Personal information
- Born: 24 July 1962 (age 63) Dacca, East Pakistan (present-day Dhaka, Bangladesh)
- Batting: Right-handed
- Bowling: Right-arm medium

International information
- National side: Bangladesh;
- ODI debut (cap 3): 31 March 1986 v Pakistan
- Last ODI: 28 April 1990 v New Zealand
- Source: , 13 February 2006

= Golam Faruq (cricketer) =

Bangladeshi cricketer (born 1962)

Golam Faruq is a former Bangladeshi cricketer who played in five One Day Internationals from 1986 to 1990. A right arm medium pacer and more than a useful lower-order batsman, Faruq (commonly known as Suru) was a regular with the national side throughout the 1980s.

==In ODIs==

He was one of the players who played in Bangladesh's first ever ODI against Pakistan.

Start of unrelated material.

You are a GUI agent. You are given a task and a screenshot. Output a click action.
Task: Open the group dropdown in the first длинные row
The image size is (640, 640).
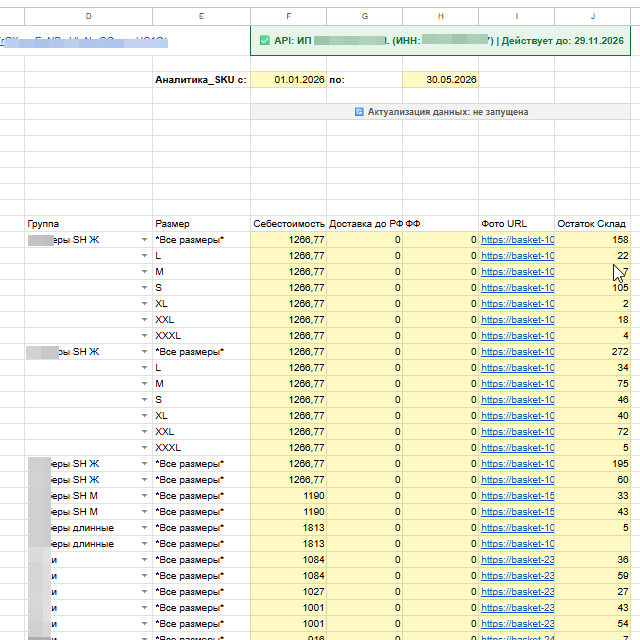tap(144, 528)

He didn't get much success with the ball at the highest level. But, as a batsman his 23* helped Bangladesh reach 3 figures against Sri Lanka in 88.

==In ICC Trophy==
He played in only four ICC Trophy matches, despite being part of three ICC Trophy teams.
In 1982, he didn't play any of the games. As a novice, he was mainly included in the touring party to get valuable experience in English conditions. He played two games in 1986, 2 more in 1990. Overall, he performed admirably with the ball, taking five wickets for 114 runs at an average of 22.80 per wicket. His best, 2/27 helped Bangladesh win a vital 2nd round match against Canada in 1990.

==Other matches==
As a bowler, his greatest moment came at Dhaka in January 1984. He took 6/10 (including a hat-trick) against Singapore in the opening match of the 1984 South-East Asia Cup. He was a consistent performer in domestic cricket throughout the 1980s. He is considered one of the best Bangladeshi players of the 1980s.